И вот теперь, через двадцать лет, пришла сюда дочь того же князя, гонителя, злодея моего. А посеяла в сердце моем иные чувства: добро и жалость… Отчего это? Ведь я отрешился от мира, возненавидел князя. Двадцать лет вынашивал в сердце месть. А встретил эту девицу, чистую, ласковую, и верит она мне, в мою доброту, защиту… И сам теперь не понимаю, что делается со мной. При ней забываю о мести, которую лелеял столько лет, сердце тает, как воск на огне, и кажется мне, мир становится иным. Не весь он черен, как думал я после гибели Роксаны, после княжьего суда. Есть еще на свете добро и радость, и чистое сердце, и вера в честь… Да и как ныне отомщу я князю, ненавистному господину своему, если месть моя будет горем для дочери его? Найду ли в себе силы пойти против этой девушки?..» Возвратился с охоты Всеволод и сразу заметил: дома что-то неладное случилось. Отец встретил его на опушке и, не спросив, как прошла облава на зверя, повел речь о княжне.

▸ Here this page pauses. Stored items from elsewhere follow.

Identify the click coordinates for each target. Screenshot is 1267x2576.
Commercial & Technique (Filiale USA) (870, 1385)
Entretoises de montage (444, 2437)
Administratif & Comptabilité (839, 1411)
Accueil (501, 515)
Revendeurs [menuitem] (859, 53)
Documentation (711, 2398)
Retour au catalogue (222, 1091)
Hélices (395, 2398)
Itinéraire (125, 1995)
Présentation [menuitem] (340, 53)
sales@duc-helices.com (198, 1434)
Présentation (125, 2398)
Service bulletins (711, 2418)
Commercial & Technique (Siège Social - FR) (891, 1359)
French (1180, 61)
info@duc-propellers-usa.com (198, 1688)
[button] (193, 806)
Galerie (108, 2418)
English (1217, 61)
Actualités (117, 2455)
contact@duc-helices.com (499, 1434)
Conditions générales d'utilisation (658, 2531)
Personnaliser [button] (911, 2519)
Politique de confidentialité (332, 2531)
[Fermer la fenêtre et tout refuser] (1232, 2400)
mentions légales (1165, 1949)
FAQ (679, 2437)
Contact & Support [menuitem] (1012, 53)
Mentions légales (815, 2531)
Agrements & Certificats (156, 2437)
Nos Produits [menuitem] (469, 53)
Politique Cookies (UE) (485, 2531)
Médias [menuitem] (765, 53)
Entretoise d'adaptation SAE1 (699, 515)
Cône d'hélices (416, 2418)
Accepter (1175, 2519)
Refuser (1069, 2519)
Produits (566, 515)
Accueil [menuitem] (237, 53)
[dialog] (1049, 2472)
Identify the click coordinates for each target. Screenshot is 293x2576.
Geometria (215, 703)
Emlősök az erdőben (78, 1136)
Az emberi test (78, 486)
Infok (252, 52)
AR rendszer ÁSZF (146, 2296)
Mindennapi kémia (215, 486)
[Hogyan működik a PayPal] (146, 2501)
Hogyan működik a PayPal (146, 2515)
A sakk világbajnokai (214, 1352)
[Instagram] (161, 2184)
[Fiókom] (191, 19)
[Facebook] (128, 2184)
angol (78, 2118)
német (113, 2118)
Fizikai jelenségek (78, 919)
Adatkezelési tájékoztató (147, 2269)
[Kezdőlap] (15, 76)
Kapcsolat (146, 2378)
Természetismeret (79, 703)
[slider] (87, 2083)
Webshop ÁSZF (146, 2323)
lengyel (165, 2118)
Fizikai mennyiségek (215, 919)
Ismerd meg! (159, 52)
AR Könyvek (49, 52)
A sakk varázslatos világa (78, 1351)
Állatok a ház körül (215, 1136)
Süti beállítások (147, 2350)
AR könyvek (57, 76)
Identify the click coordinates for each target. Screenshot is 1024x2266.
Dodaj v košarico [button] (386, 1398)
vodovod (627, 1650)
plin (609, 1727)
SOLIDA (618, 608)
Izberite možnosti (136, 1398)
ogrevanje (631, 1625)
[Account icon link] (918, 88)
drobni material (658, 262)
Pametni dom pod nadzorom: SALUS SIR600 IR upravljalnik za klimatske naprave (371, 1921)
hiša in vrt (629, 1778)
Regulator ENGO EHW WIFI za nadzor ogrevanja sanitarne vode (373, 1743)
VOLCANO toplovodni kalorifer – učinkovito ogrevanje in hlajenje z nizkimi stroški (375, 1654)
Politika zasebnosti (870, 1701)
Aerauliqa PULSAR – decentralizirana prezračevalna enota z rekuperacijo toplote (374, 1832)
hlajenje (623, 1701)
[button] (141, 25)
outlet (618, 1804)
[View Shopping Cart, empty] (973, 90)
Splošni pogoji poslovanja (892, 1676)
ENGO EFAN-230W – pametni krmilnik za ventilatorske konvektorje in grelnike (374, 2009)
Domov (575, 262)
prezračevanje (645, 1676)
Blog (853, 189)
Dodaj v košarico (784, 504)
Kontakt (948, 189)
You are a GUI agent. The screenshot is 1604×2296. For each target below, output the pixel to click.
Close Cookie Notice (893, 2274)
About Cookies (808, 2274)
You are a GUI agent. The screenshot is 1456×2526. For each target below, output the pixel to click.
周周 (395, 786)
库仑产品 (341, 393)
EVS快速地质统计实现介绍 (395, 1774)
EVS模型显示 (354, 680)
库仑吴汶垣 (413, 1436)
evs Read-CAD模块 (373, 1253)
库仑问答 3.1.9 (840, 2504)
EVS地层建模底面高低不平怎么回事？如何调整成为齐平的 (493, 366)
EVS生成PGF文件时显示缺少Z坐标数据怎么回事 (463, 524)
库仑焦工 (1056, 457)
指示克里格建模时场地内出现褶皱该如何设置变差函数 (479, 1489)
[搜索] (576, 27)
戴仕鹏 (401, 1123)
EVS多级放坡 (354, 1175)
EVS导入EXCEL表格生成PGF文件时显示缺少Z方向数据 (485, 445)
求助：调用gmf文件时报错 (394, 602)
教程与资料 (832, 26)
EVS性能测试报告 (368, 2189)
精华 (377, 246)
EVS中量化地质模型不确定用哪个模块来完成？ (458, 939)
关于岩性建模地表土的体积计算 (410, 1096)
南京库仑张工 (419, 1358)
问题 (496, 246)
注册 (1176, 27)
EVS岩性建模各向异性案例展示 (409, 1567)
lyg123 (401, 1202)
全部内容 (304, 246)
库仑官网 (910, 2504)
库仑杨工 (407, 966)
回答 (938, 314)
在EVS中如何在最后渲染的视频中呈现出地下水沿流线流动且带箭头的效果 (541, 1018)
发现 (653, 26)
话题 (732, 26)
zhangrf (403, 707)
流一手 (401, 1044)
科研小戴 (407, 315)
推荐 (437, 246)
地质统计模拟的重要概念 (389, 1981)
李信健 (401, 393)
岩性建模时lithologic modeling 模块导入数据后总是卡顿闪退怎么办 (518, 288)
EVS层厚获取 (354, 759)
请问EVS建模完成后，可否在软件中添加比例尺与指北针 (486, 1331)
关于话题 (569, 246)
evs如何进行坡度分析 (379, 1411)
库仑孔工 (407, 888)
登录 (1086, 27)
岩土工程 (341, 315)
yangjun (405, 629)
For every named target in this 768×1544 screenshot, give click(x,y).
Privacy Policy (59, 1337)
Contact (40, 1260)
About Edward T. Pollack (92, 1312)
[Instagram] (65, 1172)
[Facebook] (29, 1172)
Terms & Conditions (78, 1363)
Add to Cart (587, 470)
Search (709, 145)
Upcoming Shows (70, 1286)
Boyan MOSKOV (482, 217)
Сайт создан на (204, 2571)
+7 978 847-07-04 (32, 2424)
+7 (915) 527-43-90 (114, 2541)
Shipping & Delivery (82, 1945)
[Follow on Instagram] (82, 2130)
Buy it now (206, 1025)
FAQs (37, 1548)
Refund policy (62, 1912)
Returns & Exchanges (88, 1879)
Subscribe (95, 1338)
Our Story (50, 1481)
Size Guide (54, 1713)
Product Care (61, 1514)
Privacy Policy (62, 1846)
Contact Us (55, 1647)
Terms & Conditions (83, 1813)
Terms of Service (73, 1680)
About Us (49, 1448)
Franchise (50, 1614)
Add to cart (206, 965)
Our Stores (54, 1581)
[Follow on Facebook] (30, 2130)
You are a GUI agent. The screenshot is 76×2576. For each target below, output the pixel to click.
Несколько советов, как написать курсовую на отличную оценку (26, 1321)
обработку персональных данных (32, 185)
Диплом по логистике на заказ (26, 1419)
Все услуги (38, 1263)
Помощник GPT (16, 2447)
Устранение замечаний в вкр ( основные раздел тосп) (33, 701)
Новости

– Говорил ли ты с Черной, когда отправлялся на охоту?

– Нет, – насторожился Всеволод. – Она еще с вечера сказала, что не поедет, потому не тревожил ее.

Осмомысл помолчал, потом поднял на сына глаза и в каком-то смятении молвил:

– Она собирается домой.

Всеволод не побледнел, как ожидал конюший, но весь как-то поник. Медленно и молча двинулся к дому. Осмомыслу показалось, что сын не понял всей опасности намерения княжны, что надо сейчас, немедля что-то сделать.

Он сбоку глянул на сына и не выдержал:

– Ты должен сказать ей, что она может попасть в руки хозар, и тогда уж ей не вырваться. Да и князь рад будет…

– Не послушает меня Черная, – отозвался Всеволод. – Как она задумала, так тому и быть…

Конюший остановился, удивленный такой покорностью сына воле девушки.

– Да ты подумай, она ребенок еще, не понимает, какая беда ждет ее в Чернигове! Кому, как не тебе, пристало отвратить ее помыслы от этой затеи, отвлечь охотой, поединком. Ведь ты умело бьешься на копьях, стреляешь из лука на всем скаку…

«Отвратить помыслы? И правда… А что, если и в самом деле?..» Всеволод повеселел и, переглянувшись с отцом, кивнул ему.

– Ладно, батько, я попробую.

А после обеда выбежал из хаты бодрый, веселый и, увлекая за собой княжну, поспешил с нею к Осмомыслу.